DIRECTIONS: Pull every line with "Tipo" from the entries below.

DATASET EXCERPTS:
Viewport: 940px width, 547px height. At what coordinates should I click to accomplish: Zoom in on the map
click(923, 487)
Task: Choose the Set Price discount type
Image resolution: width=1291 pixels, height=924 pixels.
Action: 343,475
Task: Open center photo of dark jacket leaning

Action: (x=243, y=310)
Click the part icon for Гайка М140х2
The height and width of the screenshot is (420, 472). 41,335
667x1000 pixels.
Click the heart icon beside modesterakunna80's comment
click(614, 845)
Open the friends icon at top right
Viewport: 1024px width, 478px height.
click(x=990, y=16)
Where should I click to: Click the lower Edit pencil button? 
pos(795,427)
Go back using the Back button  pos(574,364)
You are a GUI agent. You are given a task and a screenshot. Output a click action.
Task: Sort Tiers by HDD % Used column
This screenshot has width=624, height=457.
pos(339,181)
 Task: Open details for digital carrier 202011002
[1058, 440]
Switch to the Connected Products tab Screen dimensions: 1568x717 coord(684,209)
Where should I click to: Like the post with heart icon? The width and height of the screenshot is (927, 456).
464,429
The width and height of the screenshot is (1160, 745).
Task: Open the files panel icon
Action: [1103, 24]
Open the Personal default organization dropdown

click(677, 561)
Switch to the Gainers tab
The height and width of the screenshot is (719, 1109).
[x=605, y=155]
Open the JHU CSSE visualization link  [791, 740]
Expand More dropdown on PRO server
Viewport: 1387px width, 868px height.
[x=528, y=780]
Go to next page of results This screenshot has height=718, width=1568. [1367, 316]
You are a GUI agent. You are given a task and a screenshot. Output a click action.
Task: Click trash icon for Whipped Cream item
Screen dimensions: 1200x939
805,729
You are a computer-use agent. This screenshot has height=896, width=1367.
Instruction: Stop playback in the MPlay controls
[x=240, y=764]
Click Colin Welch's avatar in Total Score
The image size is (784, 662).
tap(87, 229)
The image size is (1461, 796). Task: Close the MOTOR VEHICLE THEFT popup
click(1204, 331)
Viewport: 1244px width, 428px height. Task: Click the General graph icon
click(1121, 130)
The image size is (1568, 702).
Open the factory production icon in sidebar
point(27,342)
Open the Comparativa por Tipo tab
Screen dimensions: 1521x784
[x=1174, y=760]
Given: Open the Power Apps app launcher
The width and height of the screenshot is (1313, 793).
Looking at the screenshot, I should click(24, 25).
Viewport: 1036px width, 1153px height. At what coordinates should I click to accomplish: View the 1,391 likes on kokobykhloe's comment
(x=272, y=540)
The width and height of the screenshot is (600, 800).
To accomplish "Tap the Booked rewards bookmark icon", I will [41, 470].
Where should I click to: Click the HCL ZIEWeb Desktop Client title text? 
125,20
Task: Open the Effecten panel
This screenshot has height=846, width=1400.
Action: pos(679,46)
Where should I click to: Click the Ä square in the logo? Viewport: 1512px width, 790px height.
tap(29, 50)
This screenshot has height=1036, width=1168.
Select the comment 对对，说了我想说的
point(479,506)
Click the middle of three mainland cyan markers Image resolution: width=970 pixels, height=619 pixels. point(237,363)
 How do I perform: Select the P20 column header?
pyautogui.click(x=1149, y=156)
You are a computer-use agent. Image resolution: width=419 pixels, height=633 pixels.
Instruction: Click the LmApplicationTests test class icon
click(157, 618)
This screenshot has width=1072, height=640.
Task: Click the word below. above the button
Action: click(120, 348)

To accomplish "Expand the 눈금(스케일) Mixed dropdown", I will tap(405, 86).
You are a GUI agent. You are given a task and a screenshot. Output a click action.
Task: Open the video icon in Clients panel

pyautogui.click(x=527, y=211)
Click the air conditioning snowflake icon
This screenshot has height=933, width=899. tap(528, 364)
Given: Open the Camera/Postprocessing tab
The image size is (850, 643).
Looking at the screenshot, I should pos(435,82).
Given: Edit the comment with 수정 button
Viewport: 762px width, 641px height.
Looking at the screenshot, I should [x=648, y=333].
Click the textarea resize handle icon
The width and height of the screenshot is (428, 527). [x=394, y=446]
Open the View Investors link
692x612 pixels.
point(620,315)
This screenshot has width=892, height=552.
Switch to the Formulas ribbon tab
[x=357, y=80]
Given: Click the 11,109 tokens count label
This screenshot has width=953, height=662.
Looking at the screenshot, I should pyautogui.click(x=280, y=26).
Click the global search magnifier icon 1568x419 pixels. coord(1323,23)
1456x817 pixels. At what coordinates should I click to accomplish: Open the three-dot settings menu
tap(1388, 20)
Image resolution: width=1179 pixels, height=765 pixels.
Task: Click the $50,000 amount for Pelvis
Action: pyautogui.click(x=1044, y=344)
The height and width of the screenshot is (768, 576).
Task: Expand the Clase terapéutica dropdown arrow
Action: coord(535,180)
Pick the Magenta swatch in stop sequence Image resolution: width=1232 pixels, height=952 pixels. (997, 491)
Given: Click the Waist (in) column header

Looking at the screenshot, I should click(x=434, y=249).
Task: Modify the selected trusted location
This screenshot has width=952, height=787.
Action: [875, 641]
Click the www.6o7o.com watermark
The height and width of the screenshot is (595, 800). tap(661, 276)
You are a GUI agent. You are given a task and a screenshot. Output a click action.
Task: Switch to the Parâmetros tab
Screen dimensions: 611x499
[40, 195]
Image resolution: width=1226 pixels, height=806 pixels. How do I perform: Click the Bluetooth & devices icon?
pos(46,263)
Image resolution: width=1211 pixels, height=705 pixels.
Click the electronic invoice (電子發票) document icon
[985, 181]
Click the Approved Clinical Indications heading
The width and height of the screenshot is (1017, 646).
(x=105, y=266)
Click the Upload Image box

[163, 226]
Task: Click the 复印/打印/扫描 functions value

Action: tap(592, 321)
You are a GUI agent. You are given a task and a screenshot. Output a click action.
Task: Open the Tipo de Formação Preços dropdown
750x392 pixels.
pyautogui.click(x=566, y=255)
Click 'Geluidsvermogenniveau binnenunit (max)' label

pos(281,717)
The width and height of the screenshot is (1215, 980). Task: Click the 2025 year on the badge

ANSWER SECTION:
Open the Comparativa por Tipo tab
Task: Open the Tipo de Formação Preços dropdown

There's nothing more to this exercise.